Docker has made its new Bake feature generally available, and released Docker Desktop 4.38 including a preview of AI Agent, codenamed Gordon.
Docker Bake simplifies building docker images by using a build configuration file in place of multiple arguments to the docker build command. Bake configuration files can be in HCL (Hashicorp Configuration Language), YAML, or JSON format, though HCL is recommended. The key Bake document, the configuration file reference, remarks that “aside from syntactic differences, HCL lets you use features that the JSON and YAML formats don’t support.”
Bake build targets support a range of attributes including dockerfile, platforms, output destinations, and attestations, which allow inspection of the SBOM (Software Bill of Materials) and the provenance of a container image. Bake groups allow multiple targets to be invoked at once. Bake also supports variables, and functions including general-purpose and user-defined functions.

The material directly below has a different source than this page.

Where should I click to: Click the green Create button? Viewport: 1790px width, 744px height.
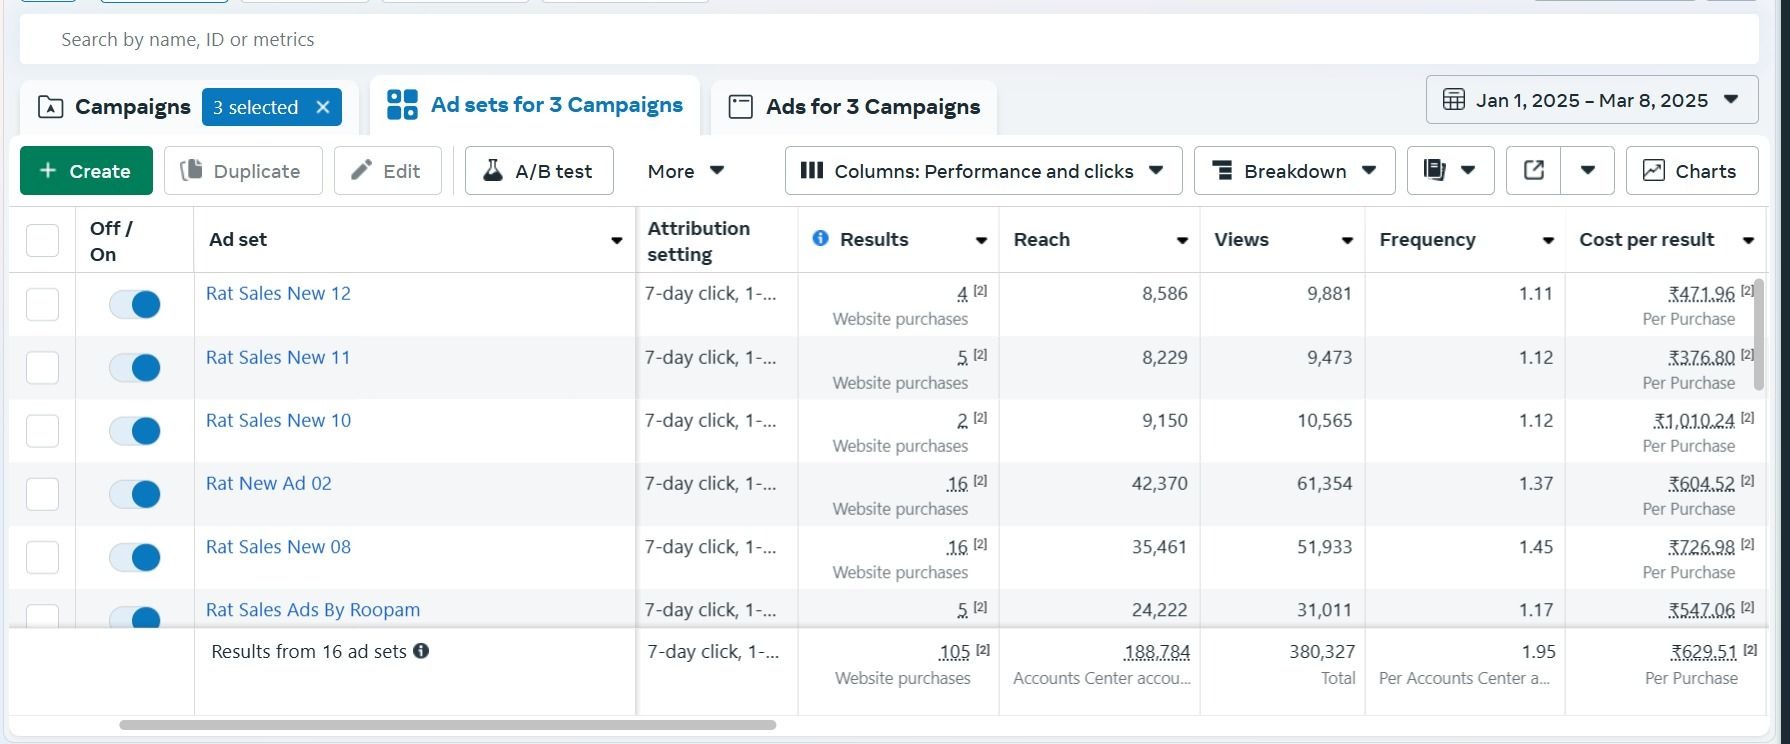pos(86,171)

Although Bake does not add new features to Docker, it makes complex builds easier to maintain and to share with a team. In many cases Bake will be integrated into continuous integration tools such as GitHub Actions, which has a bake-action that can be included in workflows. According to one developer, Bake is “an unsung hero when it comes to building multiple images in parallel,” needed for multi-container applications such as those defined by Docker Compose.
Docker has included Bake in the just-released Docker Desktop 4.38, though Desktop is not required to use it.

Desktop 4.38 has another new feature though, which is a preview of AI Agent, also known as Gordon. The preview is available to all signed-in users, but disabled by default, perhaps because the agent “may send relevant files, directories, or image data to the Gordon backend along with your query,” as the docs state. Data is encrypted in transit but Docker collects “anonymized data” from interactions with Gordon, though it is not used to train AI models.
The purpose of the AI Agent is to be an expert assistant, with guidance on how to use Docker including optimization, looking up documentation, how to containerize an application, help on Docker in GitHub Actions, and suggested fixes when containers do not start.
The documentation adds cautions, including that the answers may be inaccurate and should be verified. There is, perhaps, a difficulty here in that a developer turning to the agent for expert assistance may not be best placed to verify the accuracy of the answer; but Docker is at least giving due warning.